## EXERCISE INSTRUCTIONS
Copy out, word for word, the stretch of rows from the line containing "You are a GUI" through the line containing "pos(970,30)", both lines included. Leave the pictures out of your answer.

## TASK INPUTS

────

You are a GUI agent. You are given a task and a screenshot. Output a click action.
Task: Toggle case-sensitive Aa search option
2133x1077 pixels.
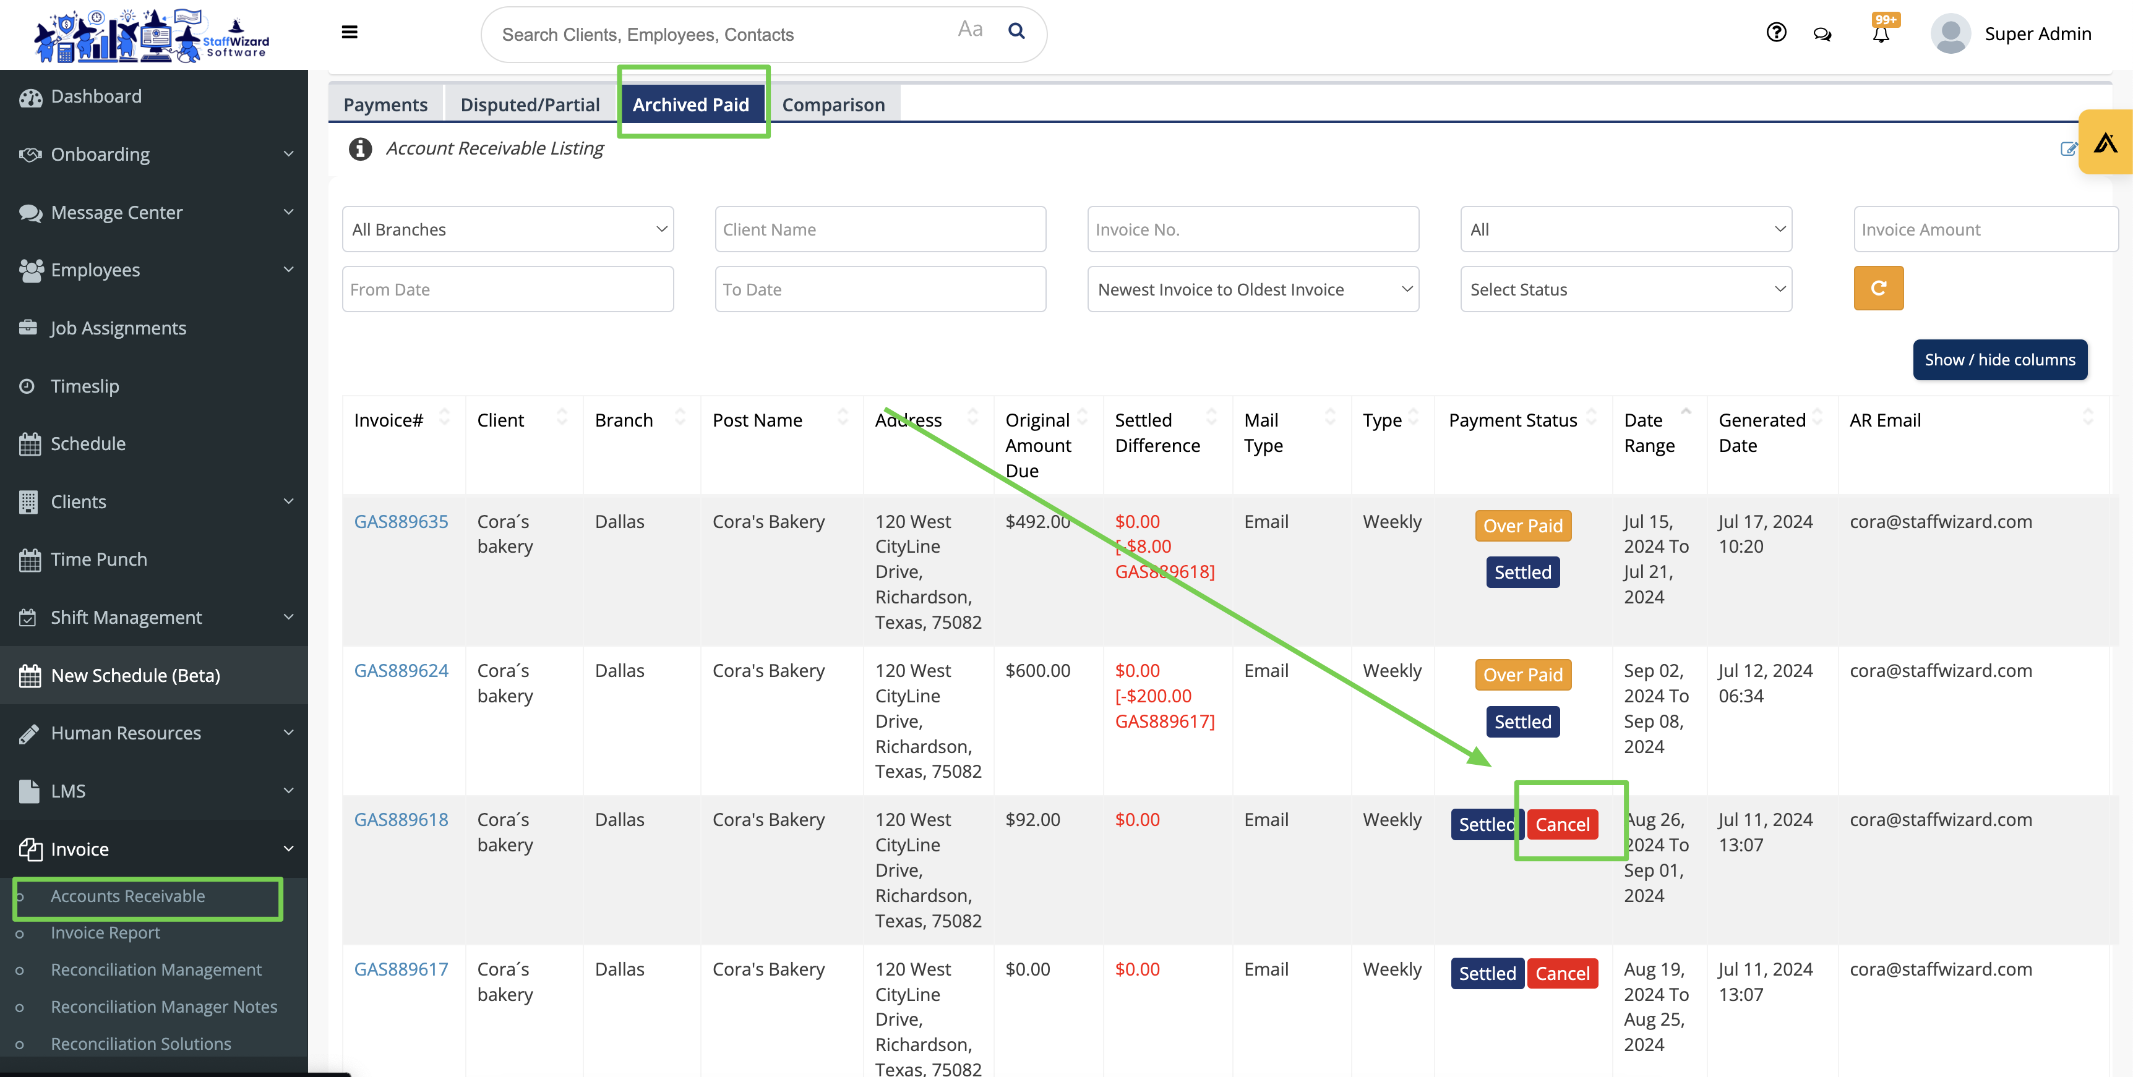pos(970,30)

────

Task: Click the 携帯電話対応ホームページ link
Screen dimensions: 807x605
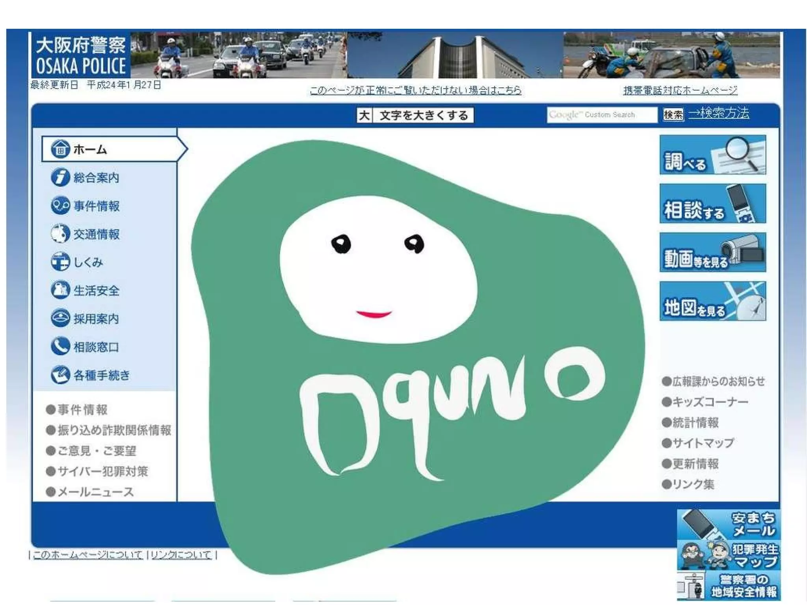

────

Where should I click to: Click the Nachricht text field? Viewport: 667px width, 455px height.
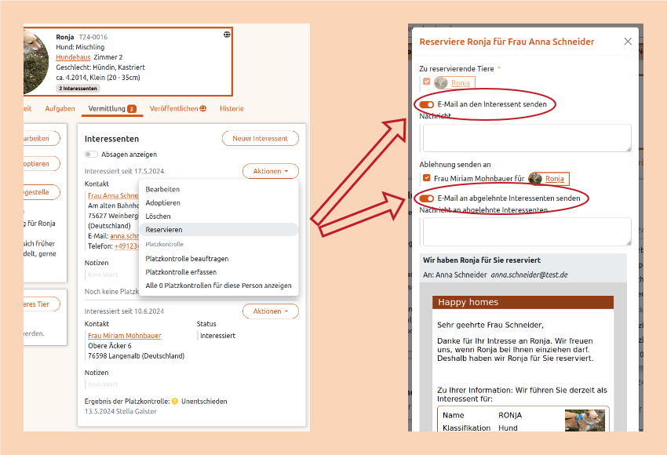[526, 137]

────

## SOLUTION FOR THIS EXERCISE
You are a GUI agent. You are given a task and a screenshot. Output a click action.
Task: Toggle case-sensitive Aa search option
2133x1077 pixels.
pos(970,30)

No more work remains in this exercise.